First: I mean no offense, but there's legitimately no way that we could get a "general public" poll that would mean a dang thing. You'd need an actual, professional polling agency, you'd need to completely redesign the poll to avoid various sources of unintentional bias, and you'd need an active sampling method that got a genuinely representative sample of D&D players, which is going to be extremely hard to do. These polls, and the proposed Reddit stuff, are literally the best we will ever get our hands on, because it's unlikely that
even WotC itself can do all that much better, apart from total number of people spoken to.
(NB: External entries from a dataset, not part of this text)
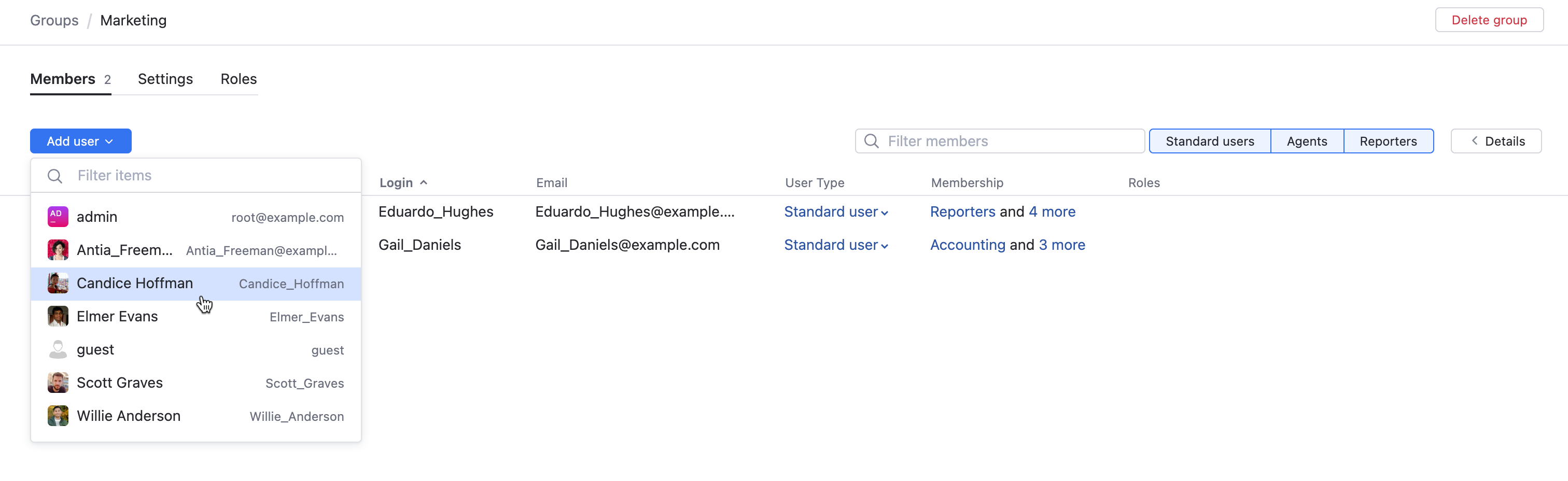Click Willie Anderson's profile avatar
Image resolution: width=1568 pixels, height=481 pixels.
pyautogui.click(x=58, y=416)
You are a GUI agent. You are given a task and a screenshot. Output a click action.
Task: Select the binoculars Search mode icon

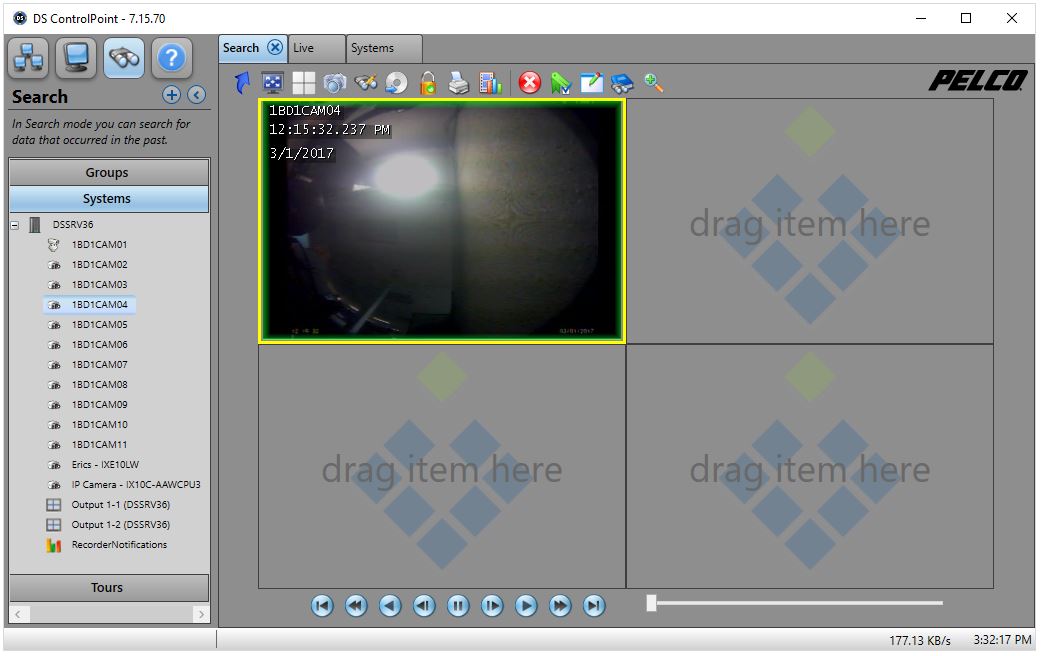pos(123,57)
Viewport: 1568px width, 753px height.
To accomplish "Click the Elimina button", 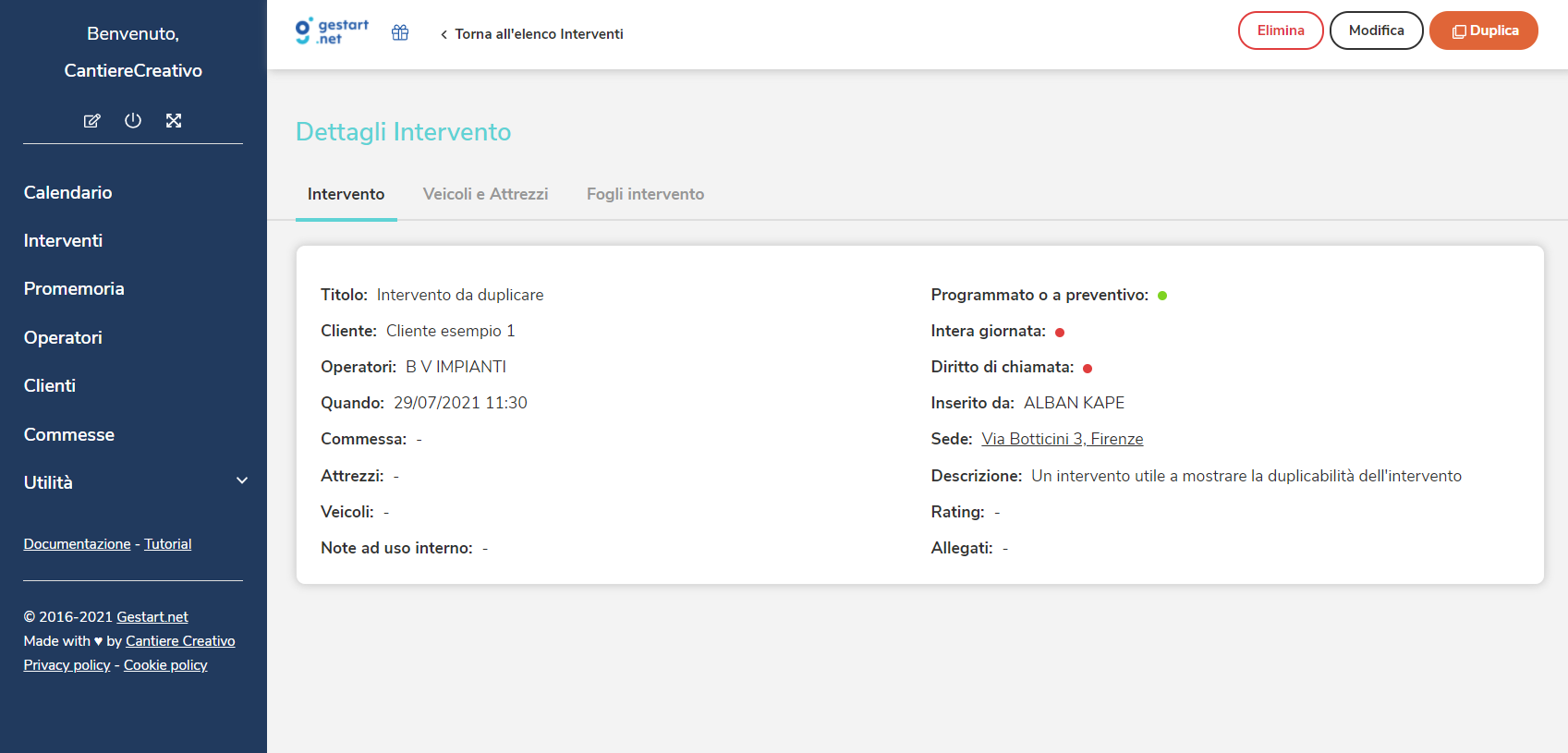I will [1281, 30].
I doubt WotC has conducted a single truly serious poll of their D&D fans in the past decade. (The Magic team handles these things
quite differently, from what I've seen, with the whole psychographic profiles and all.)
Second: "Iconic" =/= "needed for the feel," and (even moreso) "iconic" =/= "should be retained." THAC0 was iconic for 2nd edition, but emphatically wasn't needed to
feel like you were playing D&D. I completely agree that it's very easy to identify a game as being D&D-related if you know you've got a "Lawful Good Wizard," but even knowing that you are playing a "Lawful Good Wizard" does not in and of itself make players feel like they're getting the D&D experience.
For comparison, bald eagles are
iconic of the United States, but aren't necessary for feeling patriotic for the USA. Evoking or specifically depicting a bald eagle is a great
shorthand for signalling "you should associate this thing with the United States," but it's no guarantee that it will rouse patriotic feelings in the hearts of onlookers. The Stars and Stripes, on the other hand, is both iconic
and inherently patriotic-feeling, for a variety of reasons (flags having long been explicitly identified with the nation they represent--hence why dirtying or burning a flag tends to inflame tempers). Conversely, the Lincoln Memorial is quite patriotic, but unless you are
directly looking at the statue of Lincoln, the building is terribly unassuming from the exterior. Don't get me wrong, it's a very beautiful building that I'd love to see in person some day, and for us here in the States it is likely to evoke strong emotion because we recognize it, but for someone from outside the US, it just looks like any other marble-facade government building (unlike, say, the Washington Monument or US Capitol Building, which have more distinctive shape).
Alignment is iconic, emblematic, but not high on most folks' "you need it for it to feel like D&D" list, nor their "must be retained" list.